In America, your life is going to be much, much poorer than in any other rich country. Elsewhere? You can probably get an education — a much better one — and not be crippled by debt for life. There are more better jobs, with better standards. There’s more free time, to have a family, to form bonds, to love. There are better social protections, which mean you spend less time anxious and stressed out. All of that doesn’t just add up to less depression and suicide and more happiness — happiness is facet of an even greater thing, human potential.

There you are, a young person in America. What are your options? Most industries have now imploded, from news to media to education. That’s why half of jobs are now “low-wage service work,” which is polite pundit’s way of saying: being a servant.

You end up driving an Uber, delivering an Instacart. Doing gig work. Pursuing your side hustle when and where you can. What the hell? You’re educated. You have a long collection of degrees and diplomas.

And yet you never become the thing you could have. The one that would have benefited everyone. That scientist, researcher, novelist, journalist, professor, musician. Who can? Nobody can make ends meet. Nobody has time for anything but to be exploited and abused, in the name of trying to make ends meet. So what is there left over in time or money to invest in one’s self?

One dimension of human potential is what you make of yourself professionally — and you realize, one day, terrified, that you will never amount to what you wanted to, but be a glorified neo-servant for much of your life. But another is relational — what you make of yourself socially. And as an American, now, you can’t even afford to start a family, have a home, develop a lifelong relationship.

That’s how badly your human potential has been destroyed. That’s how poor you are in human possibility. You won’t not just be that scientist, researcher, journalist, novelist — you also won’t be that dad, mom, grandparent, husband, wife, loved one.

You will work, for a pittance, and then die. You’ll make billionaires trillionaires — and demagogue dictators — along the way. But you? You’re expandable, disposable, nobody.

That’s thanks to the American Idiot. He’s a person so breathtakingly foolish to the rest of the world he’s made America a laughingstock. Precisely because he believes nobody’s life has any intrinsic value — beginning with his own, extending to his loved ones…all the way to you, to everyone. If he’s happy to abuse himself — having internalized the lesson he’s been taught all his life, that only brutality matters and cruelty counts — why wouldn’t he abuse everyone else, too?

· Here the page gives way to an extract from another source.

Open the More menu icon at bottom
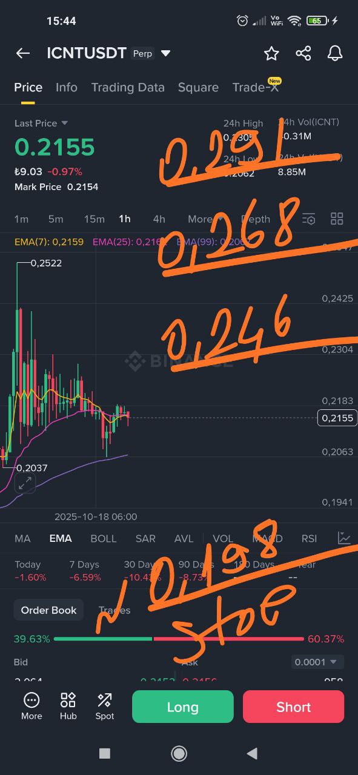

America’s become unlivable. Sure, you can live there, and you’ll be OK. But you’ll be poor. Poor in ways that are strange and hard to comprehend because they’re both old and new. You’ll be poor financially, of course, like someone living in a collapsing society — but that’s just the beginning.

You’ll be poor in terms of public health, like someone from medieval times. You’ll be poor in terms of time and power, like a peasant from pre-war times. You’ll be poor emotionally, like someone living in a country with no hope. And you’ll be poor socially, politically, and culturally, like in a country turning fascist-authoritarian. All that adds up to the coup de grace — you’ll be poor in terms of human potential. You’ll never become what you’re capable of being — not to the same degree as elsewhere.

Don’t get me wrong. Humanity has lived through a lot. Plagues, wars, collapses, implosions. Life doesn’t come to an end. It goes on. But you know what the point of all those things was? Not to repeat them.

That is the most minimal definition of what progress is. And so far, America has yet to meet even that. Maybe, then, that’s what the truest kind of poverty is, too.